Pierwsze medale
Na mistrzostwach Europy w Goeteborgu rozdano pierwsze medale w konkurencji olimpijskiej – w ujeżdżeniu zespołowo. Jeśli chodzi o pierwsze miejsce niespodzianki nie było. Niemcy wygrali bezapelacyjnie, a murowaną kandydatką do złota indywidualnie jest Isabell Werth ze świetną klaczą Weihegold. Jedyna para, która w konkursie Grand Prix przekroczyła 80 procent.
Na dalszych miejscach klasyfikacji zespołowej należy odnotować zmiany w stosunku do tego, czego byliśmy świadkami podczas trzech ostatnich imprez rangi mistrzostw kontynentu: IO w Rio, ME w Akwizgranie, czy MŚ w Caen. Ekipa Wielkiej Brytanii bez Valegro, który po dwóch złotych medalach olimpijskich pod Charlotte Dujardin przeszedł na sportową emeryturę, nieco straciła na mocy. Brytyjczycy nie byli zresztą w stanie wystawić czterech par i wylądowali tuż za podium. Bez medalu zespołowego też Holandia, co także trzeba potraktować w kategorii niespodzianki.
Medal zdobyli gospodarze, ale zapewne liczyli na więcej, a tymczasem musieli się zadowolić brązem. Pokonani zostali przez Duńczyków.
A polska, trzyosobowa ekipa? Trzeba się cieszyć, że udało się wystawić ekipę i że wszyscy wystąpili na poziomie, jakiego można się było spodziewać. Katarzyna Milczarek i Dżeko oraz Aleksandra Szulc i Rumba Hit – powyżej 66 procent, a Przemysław Kozanowski z Belcanto nieco poniżej tej granicy. Granicy przyzwoitości, ale suma tych wyników dała dopiero 12. miejsce na 16 ekip. Miejsca indywidualne były w czwartej dziesiątce, a więc nikt nie zdołał zakwalifikować się do Grand Prix Special, gdzie wystąpi czołowa trzydziestka.
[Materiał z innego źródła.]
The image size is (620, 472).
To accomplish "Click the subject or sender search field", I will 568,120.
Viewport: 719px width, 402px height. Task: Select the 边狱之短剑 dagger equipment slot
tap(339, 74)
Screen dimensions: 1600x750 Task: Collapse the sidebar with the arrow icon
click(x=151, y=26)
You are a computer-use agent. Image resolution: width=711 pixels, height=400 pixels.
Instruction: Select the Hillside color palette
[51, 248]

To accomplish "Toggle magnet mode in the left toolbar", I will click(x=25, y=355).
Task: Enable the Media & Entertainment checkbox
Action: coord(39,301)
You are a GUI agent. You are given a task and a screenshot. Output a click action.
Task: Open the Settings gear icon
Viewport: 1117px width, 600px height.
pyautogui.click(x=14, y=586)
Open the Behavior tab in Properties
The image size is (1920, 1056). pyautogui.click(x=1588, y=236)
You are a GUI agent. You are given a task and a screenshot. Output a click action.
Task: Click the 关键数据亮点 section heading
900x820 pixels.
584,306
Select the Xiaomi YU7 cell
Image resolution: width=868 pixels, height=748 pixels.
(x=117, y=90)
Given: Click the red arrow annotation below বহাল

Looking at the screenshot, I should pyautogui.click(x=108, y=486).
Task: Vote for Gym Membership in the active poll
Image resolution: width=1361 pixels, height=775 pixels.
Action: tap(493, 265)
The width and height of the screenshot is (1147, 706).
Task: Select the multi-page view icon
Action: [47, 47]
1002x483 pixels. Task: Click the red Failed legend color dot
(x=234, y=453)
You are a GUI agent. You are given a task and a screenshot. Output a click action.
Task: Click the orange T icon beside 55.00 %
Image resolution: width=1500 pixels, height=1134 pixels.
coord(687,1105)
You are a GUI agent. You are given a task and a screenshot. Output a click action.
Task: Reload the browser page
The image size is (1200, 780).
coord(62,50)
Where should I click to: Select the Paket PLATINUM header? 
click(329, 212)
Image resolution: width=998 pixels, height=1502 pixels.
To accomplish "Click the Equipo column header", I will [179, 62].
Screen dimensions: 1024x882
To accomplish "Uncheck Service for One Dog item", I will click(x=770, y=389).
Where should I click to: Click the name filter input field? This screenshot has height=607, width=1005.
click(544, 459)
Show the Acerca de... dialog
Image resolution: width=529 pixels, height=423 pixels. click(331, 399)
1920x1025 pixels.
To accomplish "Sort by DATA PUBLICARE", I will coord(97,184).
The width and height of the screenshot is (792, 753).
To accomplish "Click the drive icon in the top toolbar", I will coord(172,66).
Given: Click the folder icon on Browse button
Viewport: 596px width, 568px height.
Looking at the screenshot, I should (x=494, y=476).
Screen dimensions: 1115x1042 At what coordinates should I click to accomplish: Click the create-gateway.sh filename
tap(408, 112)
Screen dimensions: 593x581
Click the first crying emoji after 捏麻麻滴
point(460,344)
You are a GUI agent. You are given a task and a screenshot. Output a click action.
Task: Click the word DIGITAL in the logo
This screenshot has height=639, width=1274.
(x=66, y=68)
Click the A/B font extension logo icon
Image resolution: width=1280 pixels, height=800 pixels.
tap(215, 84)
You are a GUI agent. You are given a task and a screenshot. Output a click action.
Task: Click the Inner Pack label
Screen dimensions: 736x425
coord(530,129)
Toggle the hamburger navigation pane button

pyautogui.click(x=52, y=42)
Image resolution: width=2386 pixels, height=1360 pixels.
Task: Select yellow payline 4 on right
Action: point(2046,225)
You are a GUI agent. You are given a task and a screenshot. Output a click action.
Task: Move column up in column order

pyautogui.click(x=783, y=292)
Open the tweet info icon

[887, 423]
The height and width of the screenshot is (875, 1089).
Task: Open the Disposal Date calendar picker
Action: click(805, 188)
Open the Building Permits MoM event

Jeśli ktoś liczył, że nasi reprezentanci mogliby powalczyć o np. szóste miejsce, był niepoprawnym optymistą. Aby zmieścić się w czołowej szóstce, potrzebne były dwa wyniki powyżej 70% i jeden powyżej 67%. Na to naszych reprezentantów obecnie nie stać. Znowu więc musimy przykładać coubertenowską miarę do występu Polaków – ważne, że byli i walczyli.